Add logistic regression section

DARIAH-DE · Jan 19, 2014 · 8b8ce6c · 8b8ce6c
1 parent 491805e
commit 8b8ce6c
Showing 1 changed file with 344 additions and 0 deletions.
diff --git a/source/classification_logistic_regression.rst b/source/classification_logistic_regression.rst
@@ -0,0 +1,344 @@
+.. _classification-machine-learning:
+
+===========================================================
+ Classification, Machine Learning, and Logistic Regression
+===========================================================
+
+Previous tutorials have illustrated how probabilistic topic models can be used
+to navigate a large corpus.
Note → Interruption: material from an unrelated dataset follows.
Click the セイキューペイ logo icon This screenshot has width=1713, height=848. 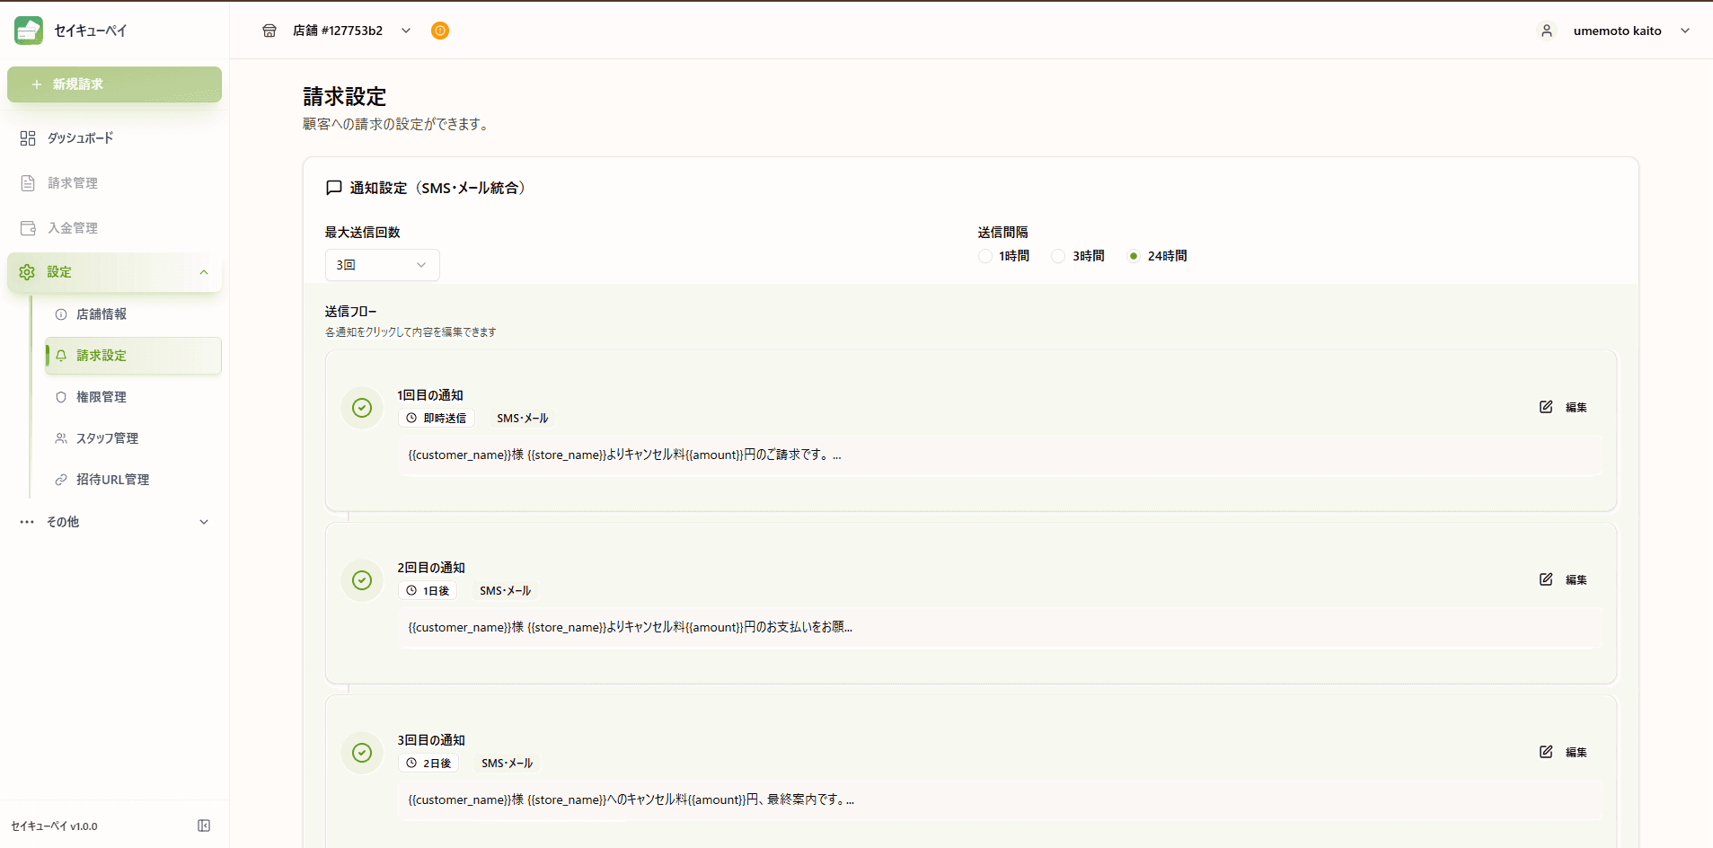coord(29,31)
As general purpose tools for identifying recurrent
+themes in a corpus, topic models and non-negative matrix factorization are
+useful. They perform better than methods previously used for similar
+purposes, such as principle component analysis (PCA) and latent semantic
+analysis (LSA). For tasks such as classifying texts into a known set of categories, however,
+there exist methods that are better suited to the problem. One family of such methods
+goes under the heading of neural networks (or, more recently, "deep learning").
+An essential conceptual and practical building block for these methods is
+logistic regression, which we will review briefly in this tutorial.
+
+.. note:: Discussion of the role of logistic regression in neural networks may
+    be found in section 5.1 of Bishop (2007) :cite:`bishop_pattern_2007`.
+
+Predicting genre classifications
+================================
+
+The bag-of-words model is a horrible model of a text. Its failure to distinguish
+word order ('the cat ate the fish' from 'the fish ate the cat') is the least of
+its failings. In most cases, knowing the frequency with which a word occurs in
+a text tells us very little. Without additional context it is
+difficult to know how to interpret a word's frequency. For example, the word
+'heart' might occur in a discussion of courtly love, of physical exercise, or in
+a cookbook (e.g., "heart of palm"). And even when a word seems to have a single
+interpretation, its meaning may depend on words occurring around it.
+
+Nevertheless, sometimes the frequency of words appears to be correlated with
+useful information, such as pre-existing classifications (or classifications in
+which we happen to believe). Consider the word "ennemis" ("enemies") in the
+context of a corpus of :ref:`French classical theatre <datasets>`. This corpus
+includes only plays classified as tragedy or comedy. The word "ennemis" is not,
+at first glance, a word particularly troubled by problems of polysemy.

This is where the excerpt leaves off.